Monday, February 15, 2010

My soapbox

What do you say? How do you respond? I love to get questions about Sawyer, adoption, family, anything. But, I am always amazed at what people feel they can say. I always jokingly tell Michael (well, okay I mean it for real) to run stuff by me before he says it to other people and vice versa. I feel some people totally lack that filter. Now being completely honest, I am known for sticking my foot completely in my mouth and down my throat. I don't like it when people tell me to "not say something" because I become so fixated on that I am convinced it will slip out at some point. I have been asked in the last few weeks the following questions...

  • I know it is impossible to love Sawyer as much as Brennan your biological child (not a question, but a statement). They weren't questioning, they really knew it "could not be possible".

  • How can you possibly send anything to Sawyer's birth mother?


  • You aren't going to tell Sawyer about her story, are you?


Are you kidding me?????? I would NEVER deny Sawyer of her story. We love her birth mother and genuinely care about her, one because she is a human being and two because she is Sawyer's birth mother. Why would we ever deny Sawyer of her amazing journey to us. A journey showing God's love and grace. We send updates to her birth mother because I gave her my word that we would. No, we are not really legally bound to do so. We did sign paperwork saying we would on a certain schedule. But, if we don't send anything there isn't anything anyone could do about it. We send it simply because we said we would. It is very important in the healing process to let her see how Sawyer is growing and developing. That she is in a loving home smothered with entirely too many kisses.
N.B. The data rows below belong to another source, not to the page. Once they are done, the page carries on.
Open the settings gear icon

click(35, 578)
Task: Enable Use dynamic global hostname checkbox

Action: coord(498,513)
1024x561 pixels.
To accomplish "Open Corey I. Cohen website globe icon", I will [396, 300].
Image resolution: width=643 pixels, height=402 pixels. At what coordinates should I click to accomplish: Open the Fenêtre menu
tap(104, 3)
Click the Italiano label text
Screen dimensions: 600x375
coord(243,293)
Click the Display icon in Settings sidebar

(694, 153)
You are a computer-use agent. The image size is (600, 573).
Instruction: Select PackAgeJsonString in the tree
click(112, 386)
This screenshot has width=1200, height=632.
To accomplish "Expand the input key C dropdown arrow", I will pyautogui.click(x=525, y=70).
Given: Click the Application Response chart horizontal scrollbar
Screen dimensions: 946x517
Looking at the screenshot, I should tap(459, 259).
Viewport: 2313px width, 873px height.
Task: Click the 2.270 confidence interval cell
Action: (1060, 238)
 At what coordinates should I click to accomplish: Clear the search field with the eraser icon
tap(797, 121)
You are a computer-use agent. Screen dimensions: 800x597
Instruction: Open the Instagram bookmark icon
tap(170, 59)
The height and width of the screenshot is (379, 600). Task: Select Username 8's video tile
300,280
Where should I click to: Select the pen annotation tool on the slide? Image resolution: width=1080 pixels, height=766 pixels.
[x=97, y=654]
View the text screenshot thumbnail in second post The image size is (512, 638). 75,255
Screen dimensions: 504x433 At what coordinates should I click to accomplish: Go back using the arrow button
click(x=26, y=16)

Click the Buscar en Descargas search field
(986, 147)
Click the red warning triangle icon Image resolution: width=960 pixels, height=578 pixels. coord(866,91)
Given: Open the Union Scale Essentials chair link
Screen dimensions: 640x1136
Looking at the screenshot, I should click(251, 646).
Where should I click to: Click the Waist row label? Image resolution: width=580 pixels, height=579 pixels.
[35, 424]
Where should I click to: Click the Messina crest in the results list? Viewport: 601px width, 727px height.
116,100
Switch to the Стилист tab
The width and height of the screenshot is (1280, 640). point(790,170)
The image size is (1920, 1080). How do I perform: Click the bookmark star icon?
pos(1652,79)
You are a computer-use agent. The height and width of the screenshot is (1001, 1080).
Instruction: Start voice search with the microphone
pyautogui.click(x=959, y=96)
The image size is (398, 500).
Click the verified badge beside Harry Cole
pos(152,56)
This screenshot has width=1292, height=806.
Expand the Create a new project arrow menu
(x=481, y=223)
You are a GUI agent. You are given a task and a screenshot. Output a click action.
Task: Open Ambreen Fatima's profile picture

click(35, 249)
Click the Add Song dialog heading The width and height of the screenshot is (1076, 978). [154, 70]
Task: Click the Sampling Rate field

And to answer how do we love her like we do Brennan....again, are you kidding me???? I am not biologically related to my husband, his family, his niece or nephew. But, I would give my life for his family. Sawyer is a permanent member of our family. And truthfully, we are at a point now where 99% of the time I forget her story. Okay not forget, it is just not something I am consumed with hourly. I often think, she will do something just like Brennan did, wonder if she will have asthma like Brennan...I forget. I went to the dr a few weeks ago, nothing serious. He went over my labs and proceeded to tell me some of them were normal given Sawyer was born a few months ago. I get in the car to leave and realize that I didn't tell him that I did not give birth to her. I forgot! And for that matter, I don't believe physically giving birth to a child is what makes that child a member of your family. Families are created with all kinds of dynamics. Sadly, society has closed their eyes and sometimes ears to this. Instead of being so fixated on who doesn't belong, let's focus on who does belong.

I so did not mean to get on my soap box this morning, okay maybe I did. I just want people to be more understanding. Just because you can't understand someone's situation, it doesn't make it wrong. We all go through life on different paths. We are all called to do different things. I pray this experience has made me more caring & thoughtful regarding other peoples situations.